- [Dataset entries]
____

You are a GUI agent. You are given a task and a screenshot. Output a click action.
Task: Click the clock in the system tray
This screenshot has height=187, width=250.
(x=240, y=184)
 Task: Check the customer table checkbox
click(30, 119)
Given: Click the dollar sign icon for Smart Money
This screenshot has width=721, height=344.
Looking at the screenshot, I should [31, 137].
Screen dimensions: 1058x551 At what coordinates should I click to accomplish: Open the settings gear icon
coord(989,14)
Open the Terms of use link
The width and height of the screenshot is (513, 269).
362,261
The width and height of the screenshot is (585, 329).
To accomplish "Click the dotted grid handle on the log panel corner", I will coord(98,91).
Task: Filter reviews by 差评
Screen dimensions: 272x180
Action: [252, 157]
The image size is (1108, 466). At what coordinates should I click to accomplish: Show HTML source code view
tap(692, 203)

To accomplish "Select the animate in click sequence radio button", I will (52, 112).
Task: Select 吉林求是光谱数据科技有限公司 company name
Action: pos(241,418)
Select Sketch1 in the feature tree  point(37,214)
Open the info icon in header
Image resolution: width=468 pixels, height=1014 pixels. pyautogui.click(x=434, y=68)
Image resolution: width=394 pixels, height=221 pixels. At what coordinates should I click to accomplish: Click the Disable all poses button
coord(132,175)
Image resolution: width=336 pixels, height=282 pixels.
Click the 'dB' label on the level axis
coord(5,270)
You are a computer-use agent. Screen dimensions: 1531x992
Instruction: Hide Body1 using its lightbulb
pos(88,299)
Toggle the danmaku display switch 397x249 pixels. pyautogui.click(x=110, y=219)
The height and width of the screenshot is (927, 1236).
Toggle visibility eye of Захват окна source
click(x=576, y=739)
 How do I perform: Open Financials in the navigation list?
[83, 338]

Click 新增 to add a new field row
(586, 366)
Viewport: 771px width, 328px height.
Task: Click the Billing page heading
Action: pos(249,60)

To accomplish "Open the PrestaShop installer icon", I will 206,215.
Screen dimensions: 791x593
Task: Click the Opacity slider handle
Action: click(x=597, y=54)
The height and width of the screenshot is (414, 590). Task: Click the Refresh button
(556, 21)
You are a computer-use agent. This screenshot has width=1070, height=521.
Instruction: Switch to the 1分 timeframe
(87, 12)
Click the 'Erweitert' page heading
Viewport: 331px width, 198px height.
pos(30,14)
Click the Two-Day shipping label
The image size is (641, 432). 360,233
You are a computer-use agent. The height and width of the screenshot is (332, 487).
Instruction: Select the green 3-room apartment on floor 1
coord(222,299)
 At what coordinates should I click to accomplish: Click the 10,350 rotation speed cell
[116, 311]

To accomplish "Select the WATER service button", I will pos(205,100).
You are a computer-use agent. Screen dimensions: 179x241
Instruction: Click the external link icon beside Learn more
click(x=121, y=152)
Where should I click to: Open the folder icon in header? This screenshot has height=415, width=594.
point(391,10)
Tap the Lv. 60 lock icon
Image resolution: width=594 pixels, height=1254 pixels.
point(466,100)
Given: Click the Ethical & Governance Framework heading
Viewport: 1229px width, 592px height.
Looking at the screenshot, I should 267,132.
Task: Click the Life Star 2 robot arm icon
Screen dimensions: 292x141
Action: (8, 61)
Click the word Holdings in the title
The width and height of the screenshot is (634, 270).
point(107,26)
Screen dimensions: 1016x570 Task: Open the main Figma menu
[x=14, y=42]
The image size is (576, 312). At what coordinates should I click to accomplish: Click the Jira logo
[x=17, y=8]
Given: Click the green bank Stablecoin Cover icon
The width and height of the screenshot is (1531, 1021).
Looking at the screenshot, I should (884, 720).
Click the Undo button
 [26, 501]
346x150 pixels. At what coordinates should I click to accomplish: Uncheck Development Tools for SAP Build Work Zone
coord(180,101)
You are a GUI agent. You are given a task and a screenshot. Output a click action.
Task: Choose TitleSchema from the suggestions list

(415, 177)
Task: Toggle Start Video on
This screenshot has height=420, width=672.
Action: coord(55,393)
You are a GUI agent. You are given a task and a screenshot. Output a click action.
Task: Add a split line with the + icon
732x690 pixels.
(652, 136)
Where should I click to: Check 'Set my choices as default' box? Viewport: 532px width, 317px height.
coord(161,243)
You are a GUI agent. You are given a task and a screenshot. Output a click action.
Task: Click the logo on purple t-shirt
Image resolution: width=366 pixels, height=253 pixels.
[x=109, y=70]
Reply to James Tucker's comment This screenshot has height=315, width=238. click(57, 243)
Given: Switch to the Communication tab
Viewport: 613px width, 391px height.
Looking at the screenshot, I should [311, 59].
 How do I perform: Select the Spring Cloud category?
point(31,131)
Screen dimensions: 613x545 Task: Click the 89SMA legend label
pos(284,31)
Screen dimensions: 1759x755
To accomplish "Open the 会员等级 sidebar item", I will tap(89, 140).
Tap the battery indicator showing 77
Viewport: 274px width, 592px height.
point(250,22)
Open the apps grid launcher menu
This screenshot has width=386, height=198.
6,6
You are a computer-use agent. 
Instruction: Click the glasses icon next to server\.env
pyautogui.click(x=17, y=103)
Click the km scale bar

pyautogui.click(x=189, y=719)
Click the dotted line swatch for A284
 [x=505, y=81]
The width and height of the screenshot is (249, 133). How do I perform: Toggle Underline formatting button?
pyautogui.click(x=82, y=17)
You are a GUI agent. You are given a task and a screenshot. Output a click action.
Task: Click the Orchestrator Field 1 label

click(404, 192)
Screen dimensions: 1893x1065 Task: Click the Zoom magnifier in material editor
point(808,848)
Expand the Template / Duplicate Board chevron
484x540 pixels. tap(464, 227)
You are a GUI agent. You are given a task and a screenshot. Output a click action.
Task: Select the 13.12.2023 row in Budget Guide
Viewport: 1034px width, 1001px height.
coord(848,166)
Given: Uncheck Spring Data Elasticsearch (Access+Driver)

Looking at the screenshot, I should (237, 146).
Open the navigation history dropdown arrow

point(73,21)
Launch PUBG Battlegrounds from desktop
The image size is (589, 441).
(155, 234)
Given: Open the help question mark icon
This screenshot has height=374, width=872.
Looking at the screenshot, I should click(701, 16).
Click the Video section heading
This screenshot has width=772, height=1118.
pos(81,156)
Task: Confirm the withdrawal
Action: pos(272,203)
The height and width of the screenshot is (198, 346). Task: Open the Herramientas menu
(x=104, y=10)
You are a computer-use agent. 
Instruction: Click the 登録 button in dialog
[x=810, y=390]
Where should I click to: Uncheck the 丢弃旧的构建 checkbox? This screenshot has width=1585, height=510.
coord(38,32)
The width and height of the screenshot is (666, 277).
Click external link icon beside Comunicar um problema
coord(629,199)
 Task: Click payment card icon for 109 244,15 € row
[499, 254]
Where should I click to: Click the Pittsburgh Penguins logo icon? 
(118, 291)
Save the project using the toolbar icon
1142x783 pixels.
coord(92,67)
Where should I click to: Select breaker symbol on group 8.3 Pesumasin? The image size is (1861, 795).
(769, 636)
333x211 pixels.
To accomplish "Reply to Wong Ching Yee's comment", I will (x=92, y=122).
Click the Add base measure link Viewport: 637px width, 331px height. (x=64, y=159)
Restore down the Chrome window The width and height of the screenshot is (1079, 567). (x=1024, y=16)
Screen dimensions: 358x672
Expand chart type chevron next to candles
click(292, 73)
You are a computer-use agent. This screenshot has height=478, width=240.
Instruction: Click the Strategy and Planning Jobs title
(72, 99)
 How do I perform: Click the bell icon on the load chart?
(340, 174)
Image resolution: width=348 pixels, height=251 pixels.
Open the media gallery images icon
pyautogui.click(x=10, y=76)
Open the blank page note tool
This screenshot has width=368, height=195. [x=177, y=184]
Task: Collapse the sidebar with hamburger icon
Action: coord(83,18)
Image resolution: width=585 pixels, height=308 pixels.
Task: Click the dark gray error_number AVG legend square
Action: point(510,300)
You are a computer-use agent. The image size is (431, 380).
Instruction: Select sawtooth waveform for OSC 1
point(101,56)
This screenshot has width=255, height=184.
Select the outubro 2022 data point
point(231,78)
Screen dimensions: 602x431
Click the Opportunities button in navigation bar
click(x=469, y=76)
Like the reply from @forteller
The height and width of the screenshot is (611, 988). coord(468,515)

____

- [WHAT YOU NEED TO DO]
What are the lines above that hold the string "computer"? Copy them.

- [RESPONSE AREA]
You are a computer-use agent. Screen dimensions: 1531x992
You are a computer-use agent. This screenshot has width=1070, height=521.
You are a computer-use agent. The height and width of the screenshot is (332, 487).
You are a computer-use agent. Screen dimensions: 179x241
You are a computer-use agent. 
You are a computer-use agent. 
You are a computer-use agent. This screenshot has height=478, width=240.
You are a computer-use agent. The image size is (431, 380).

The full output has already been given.